Page excerpt section start
A new study suggests that how kids use devices -- not how much time they spend on them -- may be the strongest predictor of future emotional or social problems.
There’s no denying the fact that kids are spending more time engaged with screen media than ever. As a result, the impact of device use in children has been widely studied in recent years.
However, relatively little research has been done to examine the potentially addictive nature of digital media. Most experts argue that screen time should be limited in order to minimize any future harmful effects, but University of Michigan researchers say the “less is good, more is bad” mentality may not be the best predictor of screen media addiction.
The new research -- which focused specifically on children (aged 4 to 11), since they are more dependent on their parents for access to digital devices -- found that the way kids use media plays a key role in determining whether or not they might suffer from screen addiction later in life.
In an interview with ConsumerAffairs, lead author Sarah Domoff explained that this finding held true even after accounting for amount of screen time.
“Number of hours does predict problems, but not to the same extent as problematic media use behaviors,” said Domoff, adding that social and emotional problems were better predicted by the presence of certain behaviors surrounding device use.
Screen media addiction checklist
The following are a few warning signs -- or what Domoff and her colleagues refer to as the Problematic Media Use Measure -- that can predict future screen media addiction:
Unsuccessful control. It’s hard for your child to stop using screen media.
Loss of interest. Screen media is the only thing that seems to motivate your child.
Preoccupation. Screen media is all your child seems to think about.
Psychosocial consequences. Your child’s screen media use interferes with family activities.
Serious problems due to use. Your child’s screen media use causes problems for the family.
Withdrawal. Your child becomes frustrated when he/she cannot use screen media.
Tolerance. The amount of time your child wants to use screen media keeps increasing.
Deception. Your child tries to hide their screen media use or access it without your knowledge.
Escape. When your child has a bad day, screen media seems to be the only thing that helps him/her feel better.
Choosing positive content
Devices such as smartphones can be addictive, researchers say. Kids who use media in unhealthy ways can have problems with relationships, conduct, and other emotional symptoms, says Domoff.
Page excerpt section end
Supplied records section start
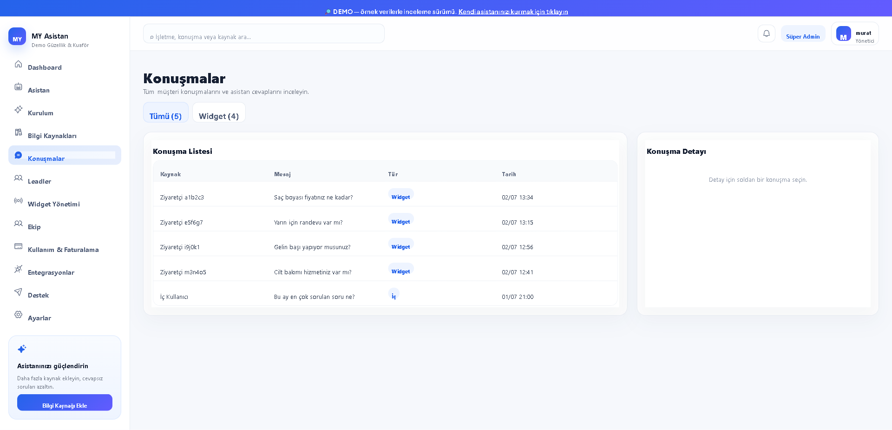892x430 pixels.
Task: Open Widget Yönetimi broadcast icon
Action: (18, 201)
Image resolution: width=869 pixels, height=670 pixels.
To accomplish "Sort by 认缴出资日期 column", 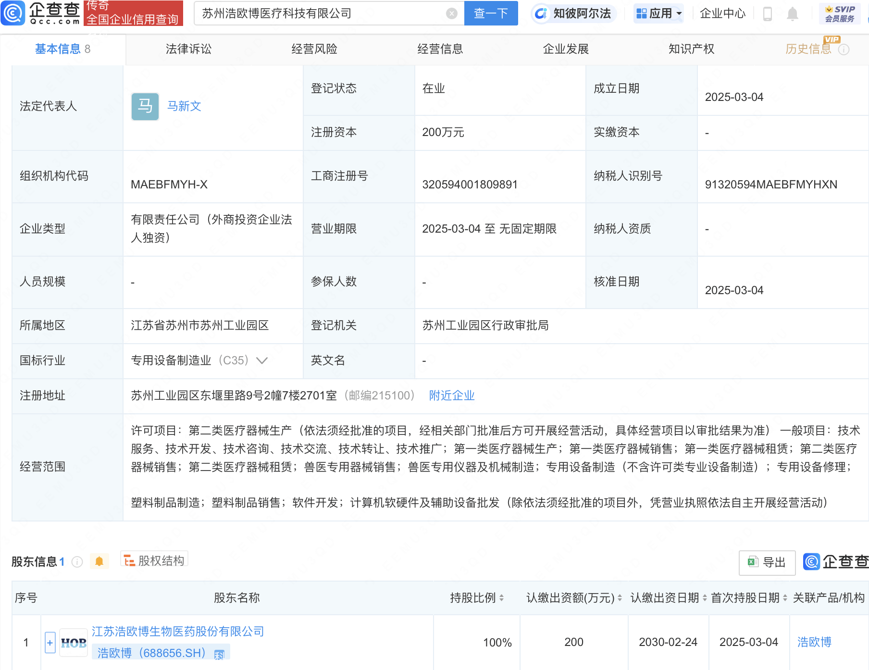I will [x=705, y=598].
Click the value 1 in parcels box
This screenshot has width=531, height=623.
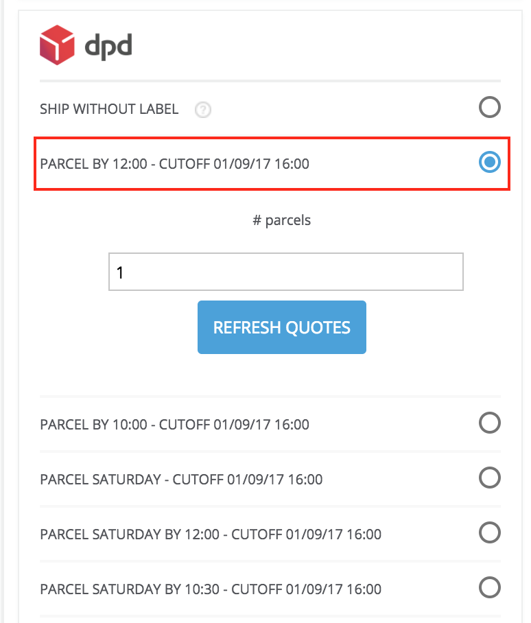pos(120,272)
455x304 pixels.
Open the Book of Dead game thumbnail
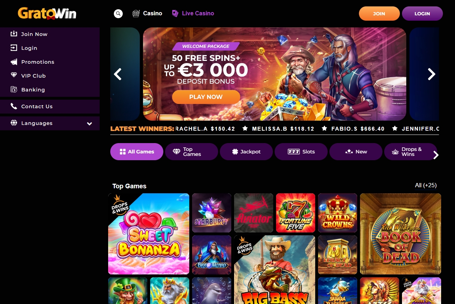[x=401, y=234]
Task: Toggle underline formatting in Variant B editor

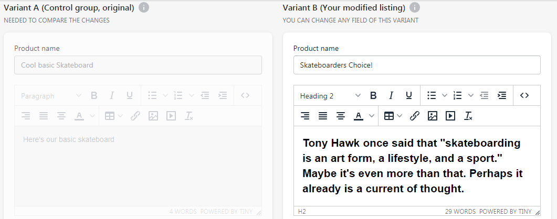Action: click(x=408, y=95)
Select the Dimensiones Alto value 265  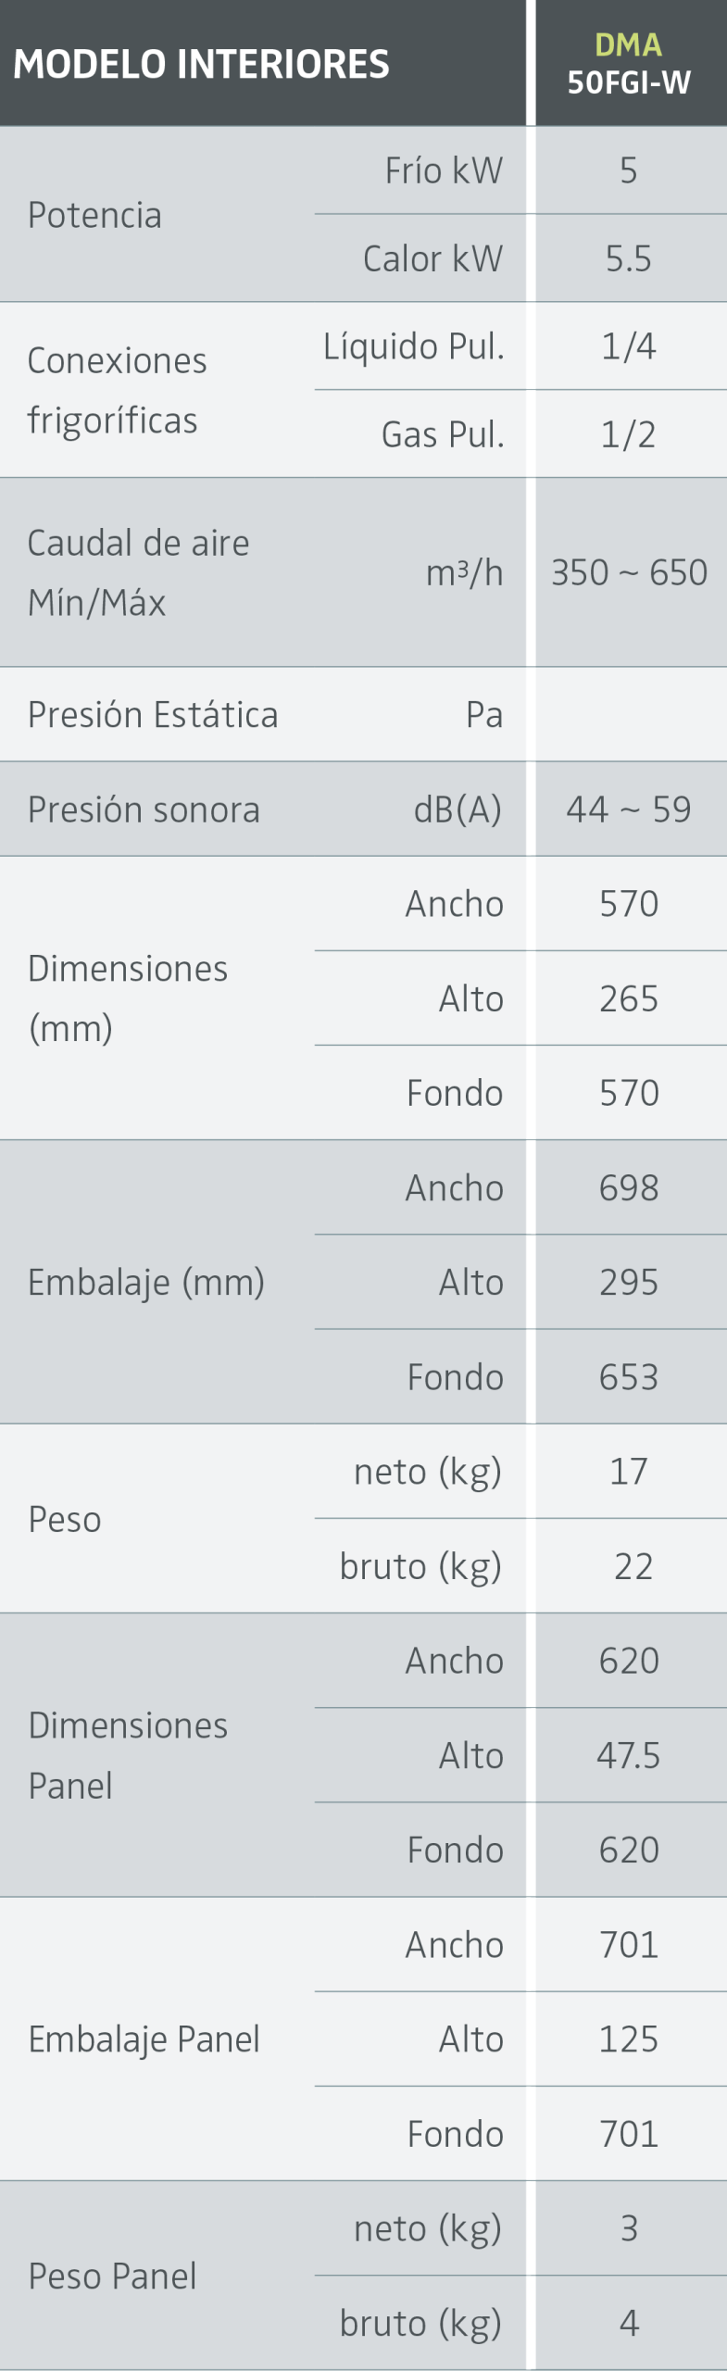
Supplied records section end
Questions to answer
1: From the screen media article above, output the passage starting at "A new study" and ending at "in recent years.", copied word for word.
2: For each statement, say yes or no on whether the screen media article above agrees with it, and quote the words of the article that decide it. (a) The research focused on children aged 4 to 11. (b) Domoff said the number of hours spent on screens does not predict problems. (c) The checklist describes "Tolerance" as a child becoming frustrated when unable to use screen media.

Answers
1:
A new study suggests that how kids use devices -- not how much time they spend on them -- may be the strongest predictor of future emotional or social problems.
There’s no denying the fact that kids are spending more time engaged with screen media than ever. As a result, the impact of device use in children has been widely studied in recent years.

2:
(a) Yes: "which focused specifically on children (aged 4 to 11)"
(b) No: "Number of hours does predict problems, but not to the same extent as problematic media use behaviors"
(c) No: "Tolerance. The amount of time your child wants to use screen media keeps increasing."